In New Brunswick, TD Bank, with Frank McKenna as Vice Chair, employs 4.9 people per 10,000 population – the second lowest amount of employment (adjusted for population) of all ten provinces in Canada (according to their own corporate social responsibility reports). In Ontario, TI employs 26 people per 10,000 population – over 5 times as many as in New Brunswick. And the story is similar with the rest of Canada’s big banks.

How about GM Canada? The company sells thousands of cars every year in the retail market in Atl. Canada – but outside of retailers how many employees does GM have here? Squat. In fact, they just closed their small warehouse in Moncton.

And the list goes on. HBC/Zellers, Walmart, etc. do hundreds of millions of dollars in business here each year but beyond retail (necessary to get the business) what are they doing in Atl. Canada?

How about the big insurance firms? Aerospace firms? Yes, there are a few in Halifax – but not many.

Back to financial services. How come it is easier for Halifax to attract hedge fund administration firms from Bermuda and New York easier than Toronto? How come Toronto-based financial services firms are actually retrenching from Atl. Canada while growing at a record pace in Toronto?

The truth is that the vast majority – almost all – of Canada’s titans of industry use Atl. Canada as a small retail market and that is it. Manufacturing, almost all warehousing, product development, R&D, information technology, head office administration, etc. – for virtually all of Canada’s Toronto or Montreal-based corporations are done anywhere but here (1).

And, as icing on the cake, many of the lobby groups for these titans of industry – the Canada Council of CEOs, the Canadian Chamber, etc. can be found grumbling about the effect of Equalization on Canada’s ‘productivity’ and how the government needs to lower taxes to be more competitive.

Here’s a little hint.

If corporate Canada spent just a few more hundred million in investments down here every year in non-retail operations, that would go along way to reduce our dependency on Equalization, firm up for them a small but important retail market, and allow them to crow about how they are supporting a strong and vibrant Canada – from coast to coast.

A lot of people complain that the federal government should put more of its employment in the provinces (and idea cut off by Canada’s New Government TM).

But I don’t think that corporate Canada should be let off the hook, either.

And as for Corporate Knights, maybe they should rethink the criteria used to determine a good corporate citizen. I, for one, think that putting a 100 person manufacturing facility in Truro is a far better contribution to Canadiana than just about anything else.

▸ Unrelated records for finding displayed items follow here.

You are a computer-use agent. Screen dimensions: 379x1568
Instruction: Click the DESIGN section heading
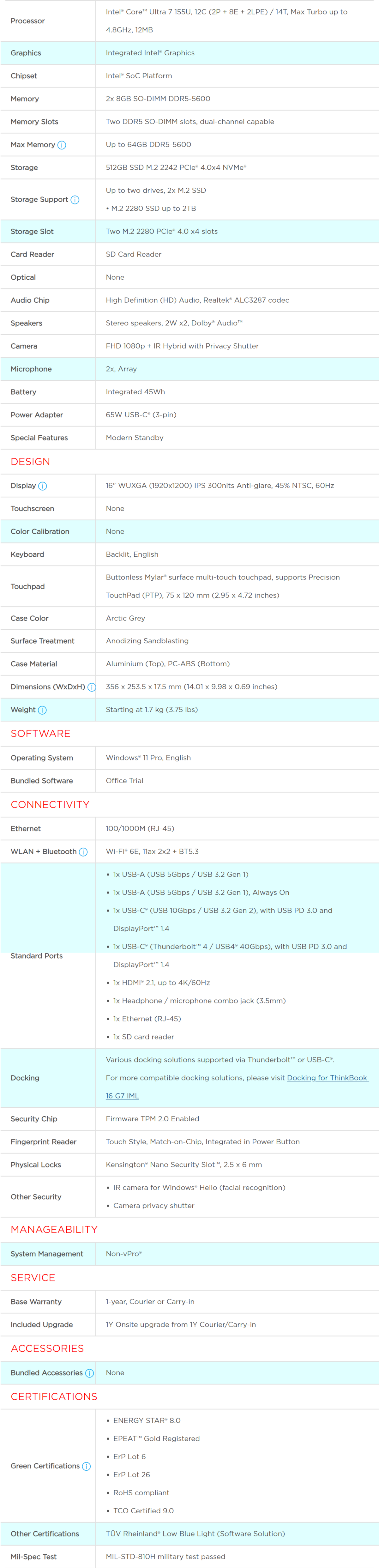pyautogui.click(x=30, y=461)
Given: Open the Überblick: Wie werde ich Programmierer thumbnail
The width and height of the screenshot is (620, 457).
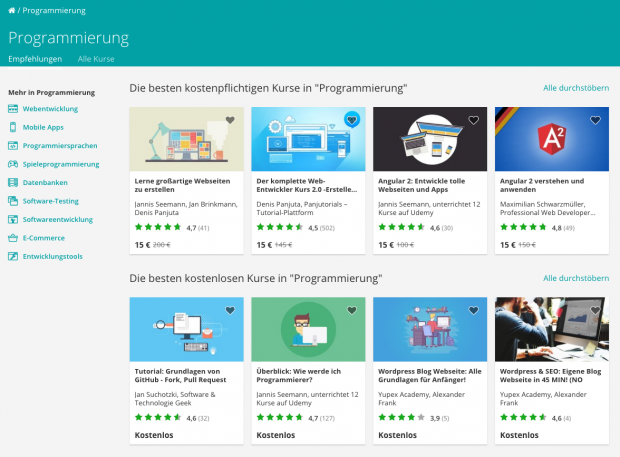Looking at the screenshot, I should [x=308, y=329].
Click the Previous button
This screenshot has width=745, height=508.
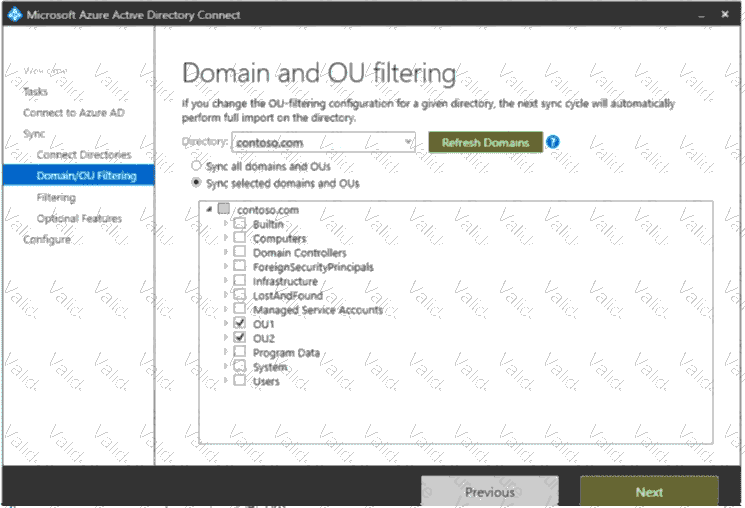(x=489, y=491)
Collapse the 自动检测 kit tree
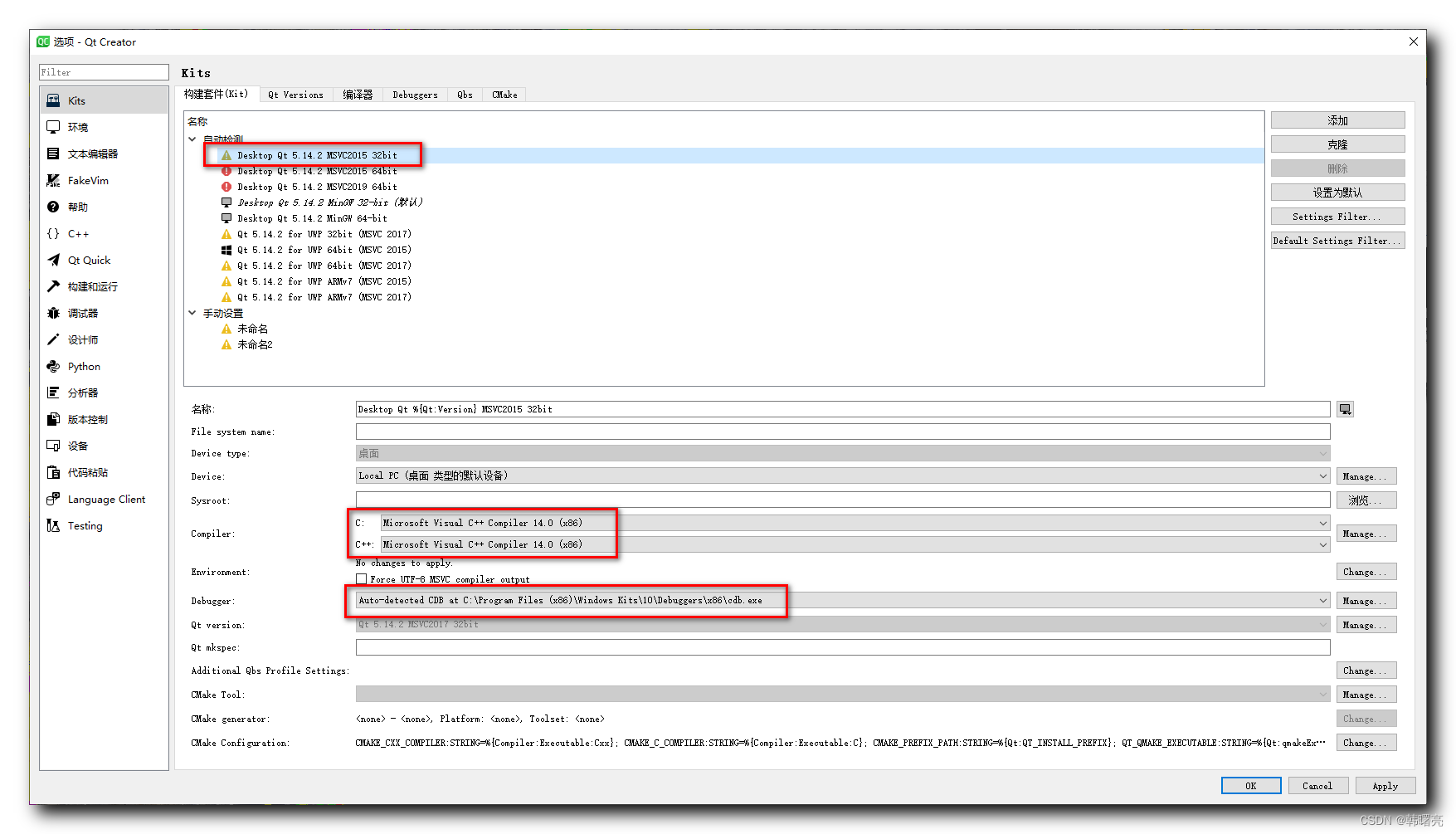This screenshot has width=1456, height=834. click(x=192, y=139)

Now, before you freak out and say that I am some form of socialist – suggesting that corporations make capital investment decisions based on non-market factors (i.e. a new form of philanthropy) – calm down. I am just saying that if Halifax is good enough for Bermuda financial services back offices, maybe it just might be good enough for Toronto financial services back offices. Or animation studios, or e-Learning centres, or manufacturing facilities, or warehouses, etc. etc.

Bombardier bragged about their commitment to supporting regional development in their Northern Ireland press release. How about one bragging about their commitment to regional development in their home country? The country that has given them more tax dollars than any other company in history?

1. The exception, of course, is call centres. RBC, CIBC, Scotia have fairly large call centres in the Maritimes – but overall something like 80% of call centres are not from firms based in Canada.